= Source =

When Reliability Analysis Meets Silicon Lifecycle Management

I’ve recently been chatting with folks from Synopsys and Concertio, and now my head is so full of “stuff” regarding things like hyper-convergent chip design, reliability analysis, real-time performance optimization, and silicon lifecycle management that I don’t know whether I’m coming or going.

I’ve told this tale before (and I’ll doubtless tell it again), but when I worked on my first digital ASIC design circa 1980 at International Computers Limited (ICL) in Manchester, England, the only design tools I had at my disposal were pencils, paper, data books, and my poor old noggin. Of course, the ASICs in question were implemented at the 5-micron technology node and boasted only a couple of hundred equivalent logic gates, but — still and all — they could be tricky little rascals if you didn’t keep a beady eye on them.

Functional verification involved the rest of the team looking at your gate- and register-level schematics and asking pointed questions like “What’s this bit do” and “Why did you do it that way?” Once you’d answered these questions to their satisfaction, you moved on to timing verification. This involved your identifying any critical paths by eye, and then calculating and summing the delays associated with those paths by hand (no one I knew owned so much as a humble 4-function electronic calculator).

Later, when I moved to a company called Cirrus Designs, and then on to its sister company called Cirrus Computers, both of which were eventually acquired by the American test equipment company GenRad, I got to work with HILO 2, which was one of the early digital logic simulators. In fact, HILO-2 was the first true register transfer-level (RTL) simulator, although the term “RTL” had not yet been coined in those days of yore. This little scamp was extremely sophisticated for its time because it had three aspects to it: a logic simulator that could run using minimum (min), typical (typ), and maximum (max) delays; a fault simulator that could also run using min, typ, or max delays; and a dynamic timing simulator that could run using min-typ, typ-max, or min-max delay pairs.

I was particularly impressed with the dynamic timing simulator. Where the regular simulators would transition from 0 to 1 to 0 using the selected delay mode, the dynamic timing simulator would transition from 0 to “gone high don’t know when” to 1 to “gone low don’t know when” to 0, where the “don’t know when” states encompassed the relevant delay pair.

= Data extract =
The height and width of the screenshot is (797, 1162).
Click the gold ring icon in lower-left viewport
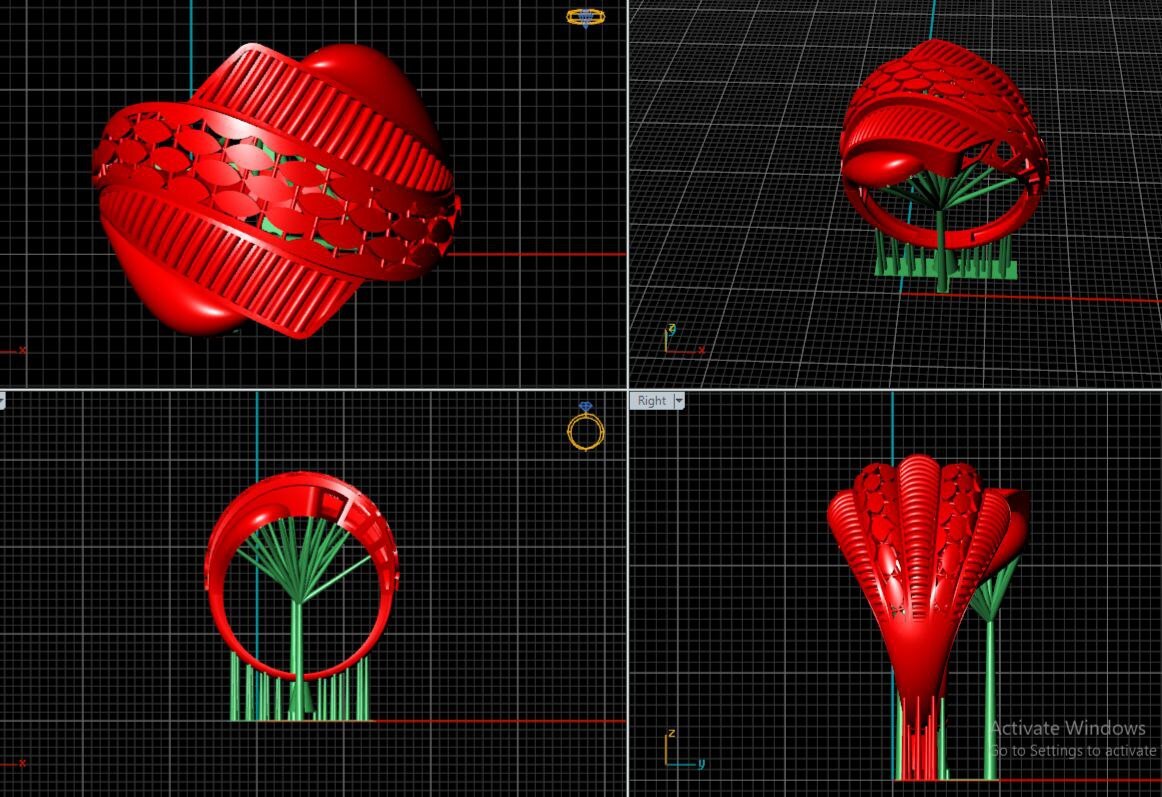(x=585, y=428)
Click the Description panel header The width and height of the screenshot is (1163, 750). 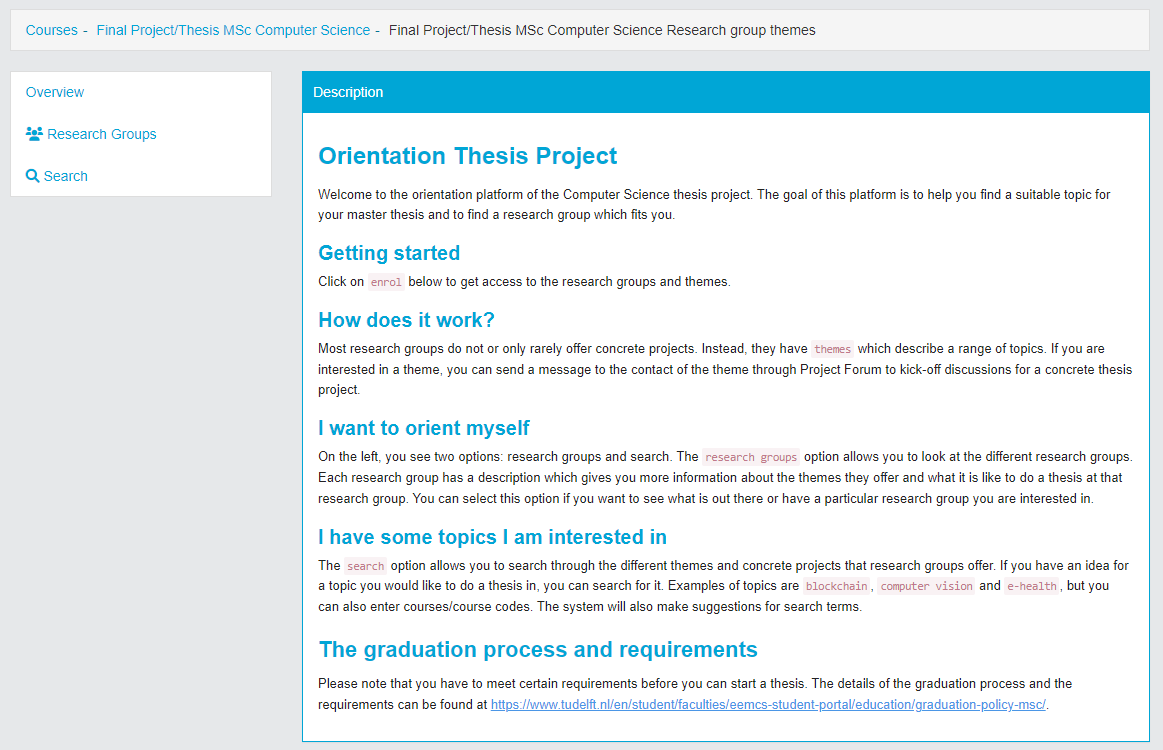coord(725,92)
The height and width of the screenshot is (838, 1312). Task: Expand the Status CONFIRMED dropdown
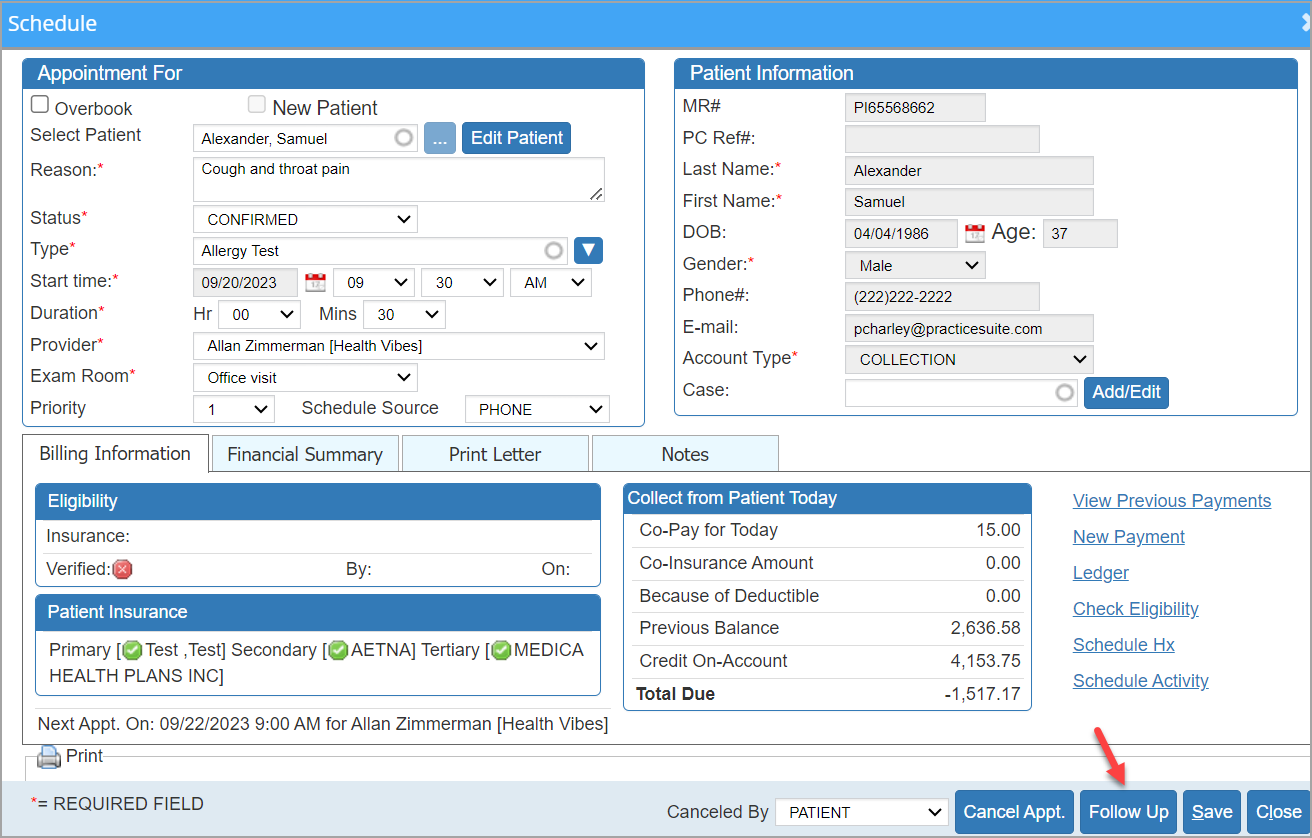pyautogui.click(x=305, y=219)
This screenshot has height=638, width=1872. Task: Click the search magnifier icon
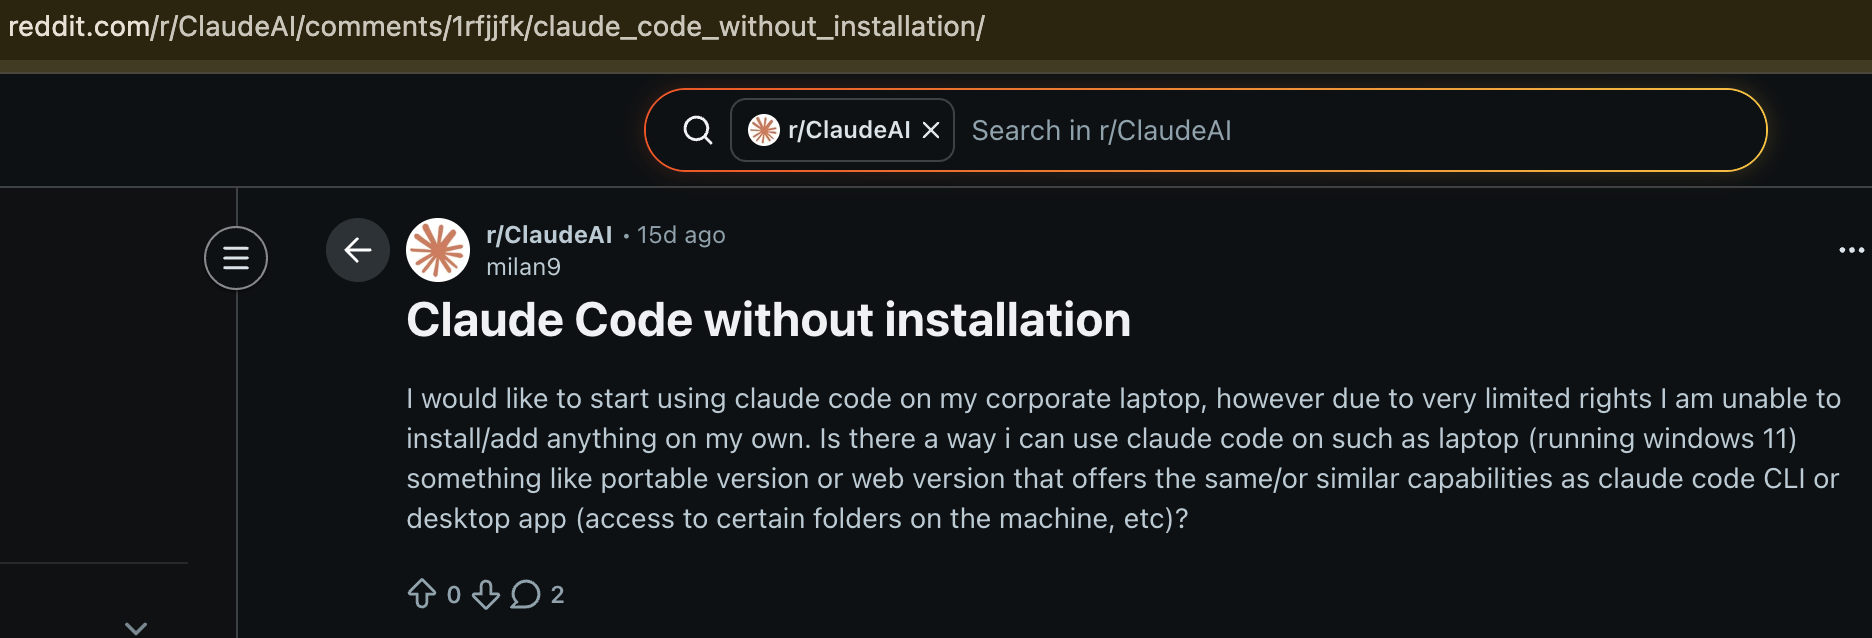(x=696, y=129)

= Written instruction A =
According to the chip design article, at what technology node were the ASICs of the first digital design implemented?
= Written instruction B =
Decide whether each statement below agrees with the chip design article, answering yes or no and quoting the words of the article that settle it.
(i) HILO-2 was the first true register transfer-level simulator.
(ii) Delays on critical paths were summed with 4-function electronic calculators.
(iii) Cirrus Designs and Cirrus Computers were both eventually acquired by GenRad.
= Written instruction C =
Extend the chip design article beyond its final paragraph, keeping the same first-person, informal voice.

= Final answer A =
They were implemented at the 5-micron technology node.

= Final answer B =
(i) Yes: "HILO-2 was the first true register transfer-level (RTL) simulator"
(ii) No: "no one I knew owned so much as a humble 4-function electronic calculator"
(iii) Yes: "both of which were eventually acquired by the American test equipment company GenRad"

= Final answer C =
Although all of this took place only 30 to 40 years ago as I pen these words, I could never have envisaged the sorts of tools available to the design engineers of today. Of course, today’s design engineers need awesomely powerful and incredibly sophisticated tools because they are working with hyper-convergent designs and design flows. By hyper-convergent design, we are talking about things like a single die featuring a diverse set of analog, digital, and mixed-signal components, or a single package containing multiple dice that are potentially implemented on different process nodes. All of this involves larger and more complex circuits running at higher frequencies, the reduced margins and increased parasitics associated with advanced process nodes, and the need for faster, higher capacity accurate simulators.

Meanwhile, a hyper-convergent design flow is based on a common data model that is shared by all of the tools in the flow. Having a common data model facilitates the sharing of information between different phases of the design, thereby reducing design iterations and time-to-market (TTM).

Reliability Analysis

Do you recall my recent column here on EE Journal regarding the book A Hands-On Guide to Designing Embedded Systems by Adam Taylor, Dan Binnun, and Saket Srivastava? If so, you may remember my saying: “Since Adam is one of the few people I know to successfully (and intentionally) have his FPGA-based designs launched into space, there’s a huge amount of material on the topic of reliability, including how to perform worst-case analysis and how to evaluate the reliability of the system.”

The reason I mention this here is that one of the people I’ve been video-chatting with is Anand Thiruvengadam, who is director of product management at Synopsys. Anand’s mission was to heighten my understanding of Synopsys’s new PrimeSim Reliability Analysis solution.

Anand started by telling me that PrimeSim Reliability Analysis features a unified workflow of proven, foundry-certified reliability analysis technologies, it provides faster time-to-reliability compliance for mission critical applications, it offers full lifecycle coverage that is compliant with standards such as ISO 26262, and it’s tightly integrated with PrimeSim Continuum and the PrimeWave Design Environment. I tried to maintain what I hoped appeared to be a knowledgeable expression on my face, but I fear Anand was not fooled, so he quickly showed me the following diagram:

Primetime Reliability Analysis offers a unified workflow of proven technologies for full lifecycle reliability verification (Image source: Synopsys).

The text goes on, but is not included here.